======== DATA SHOWN ========

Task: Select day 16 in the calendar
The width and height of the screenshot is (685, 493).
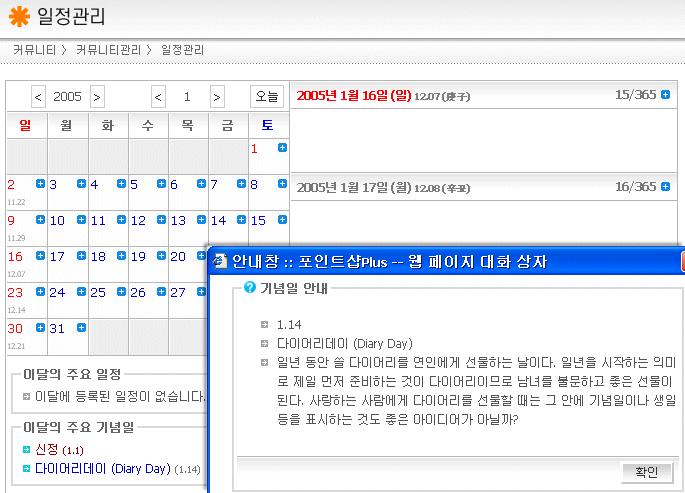Action: (x=15, y=256)

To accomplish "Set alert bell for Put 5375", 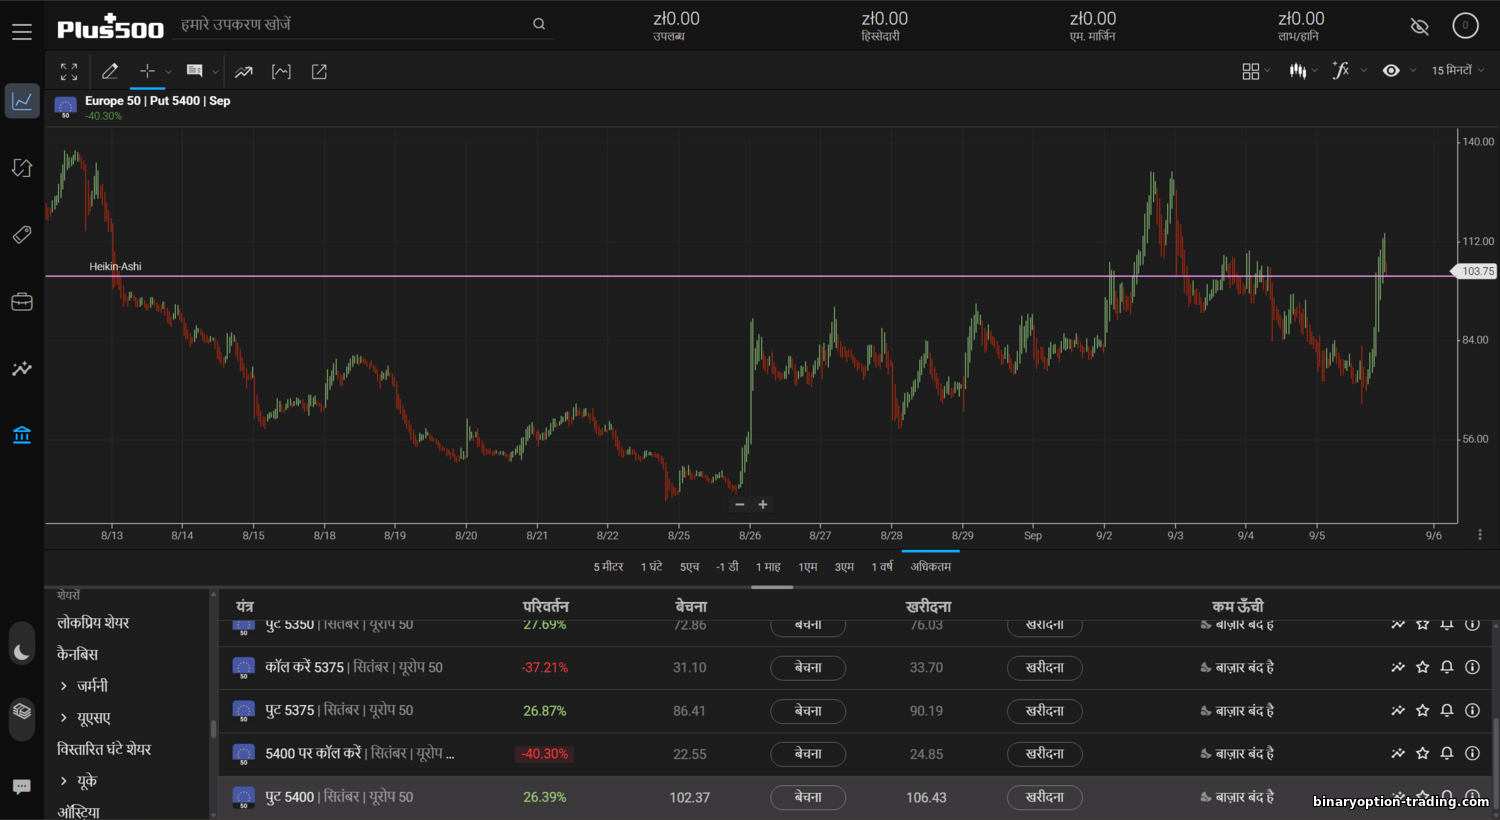I will [1447, 711].
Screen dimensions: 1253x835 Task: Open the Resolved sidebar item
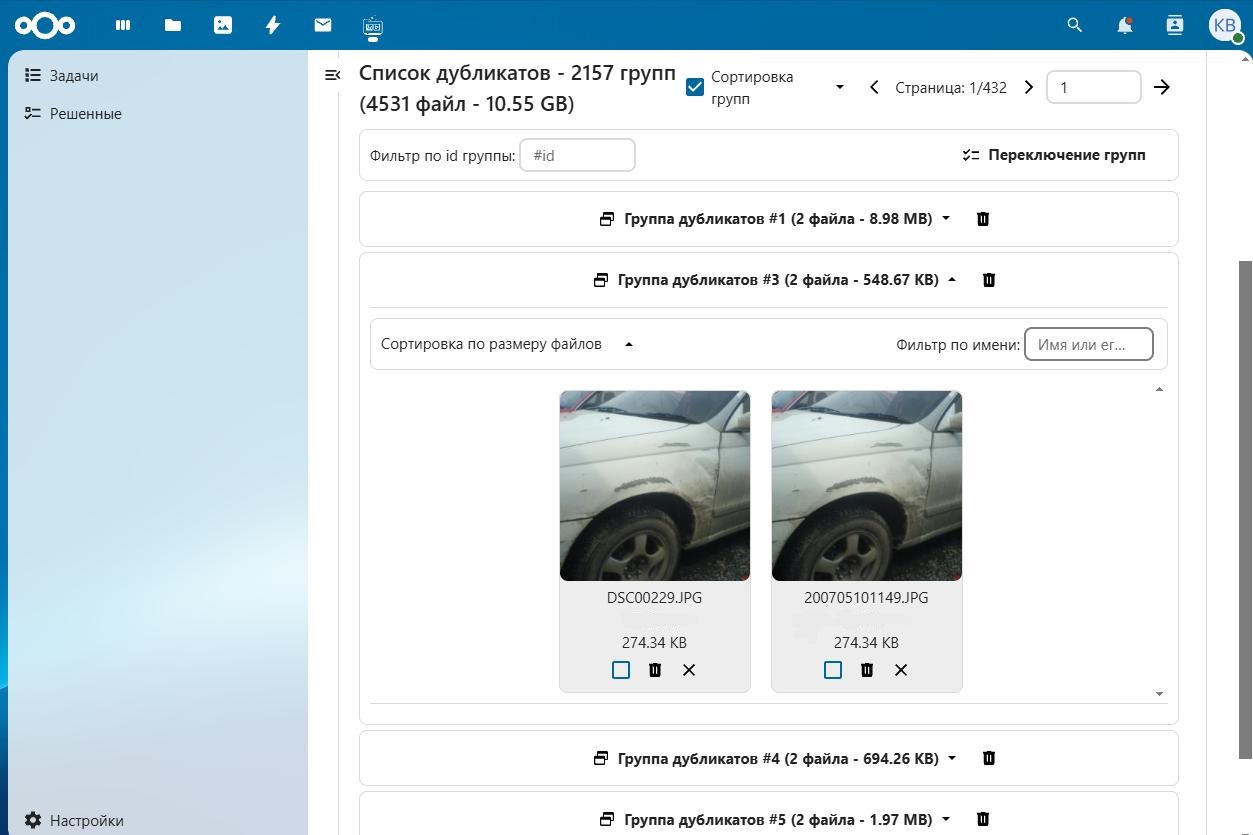[x=85, y=114]
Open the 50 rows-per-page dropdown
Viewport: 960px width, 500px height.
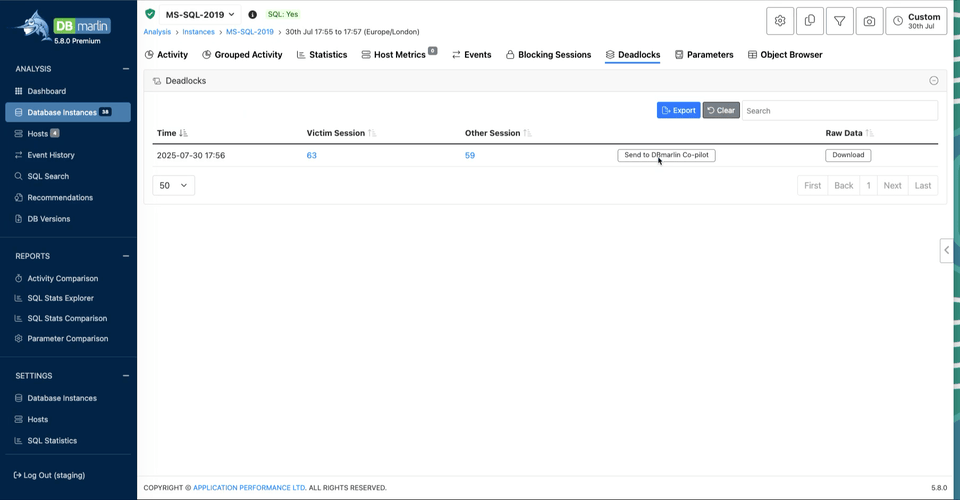coord(173,185)
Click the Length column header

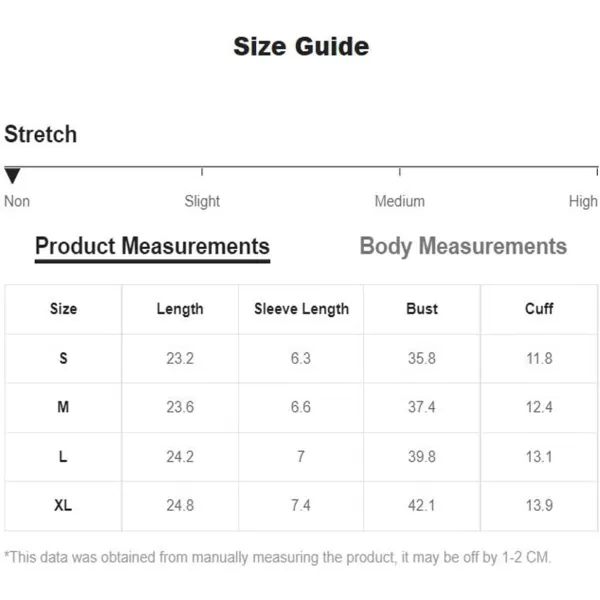pos(180,309)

========

■ **AIM OF THE EXERCISE**:
Starting with the line that holds "Open the 50 rows-per-page dropdown", copy every line exactly through the final line of the material, but skip the pictures.

■ **WRITTEN SOLUTION**:
Open the 50 rows-per-page dropdown
Viewport: 960px width, 500px height.
coord(173,185)
Click the Length column header

pos(180,309)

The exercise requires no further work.